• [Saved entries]
================

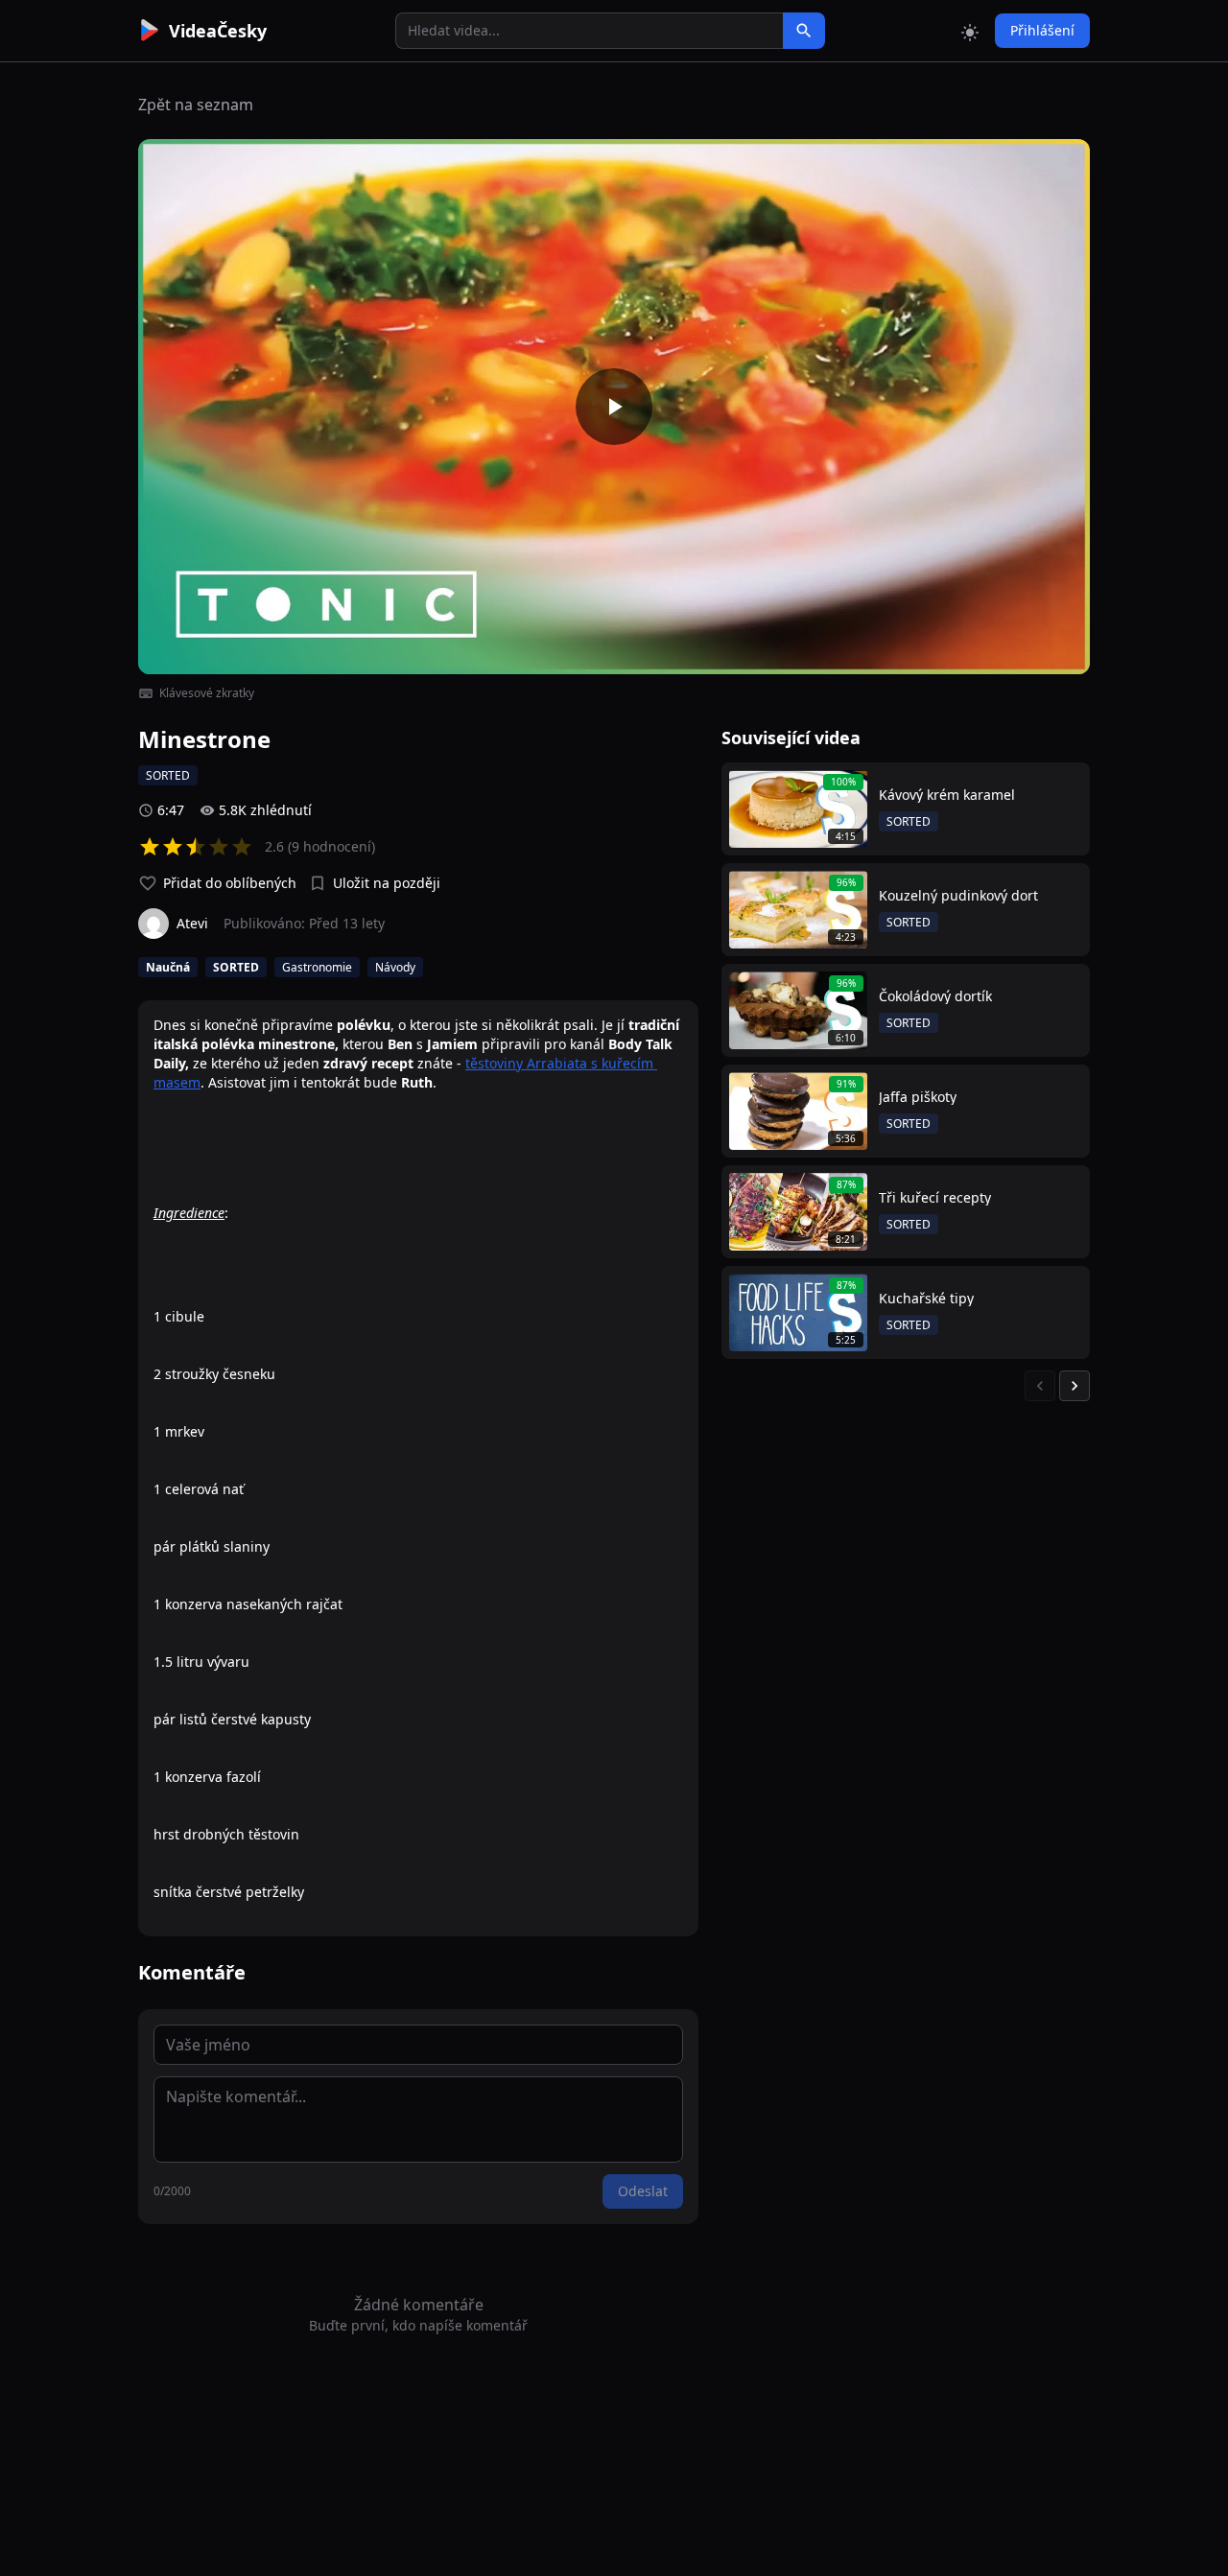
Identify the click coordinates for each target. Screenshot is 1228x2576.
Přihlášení (1042, 30)
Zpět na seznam (195, 104)
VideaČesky (218, 30)
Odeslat (643, 2191)
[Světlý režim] (970, 31)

================

• [Required action]
Copy exactly, and only, the lines from the line that contains "Zpět na seznam (195, 104)" through the end of the data above.

• [Problem solution]
Zpět na seznam (195, 104)
VideaČesky (218, 30)
Odeslat (643, 2191)
[Světlý režim] (970, 31)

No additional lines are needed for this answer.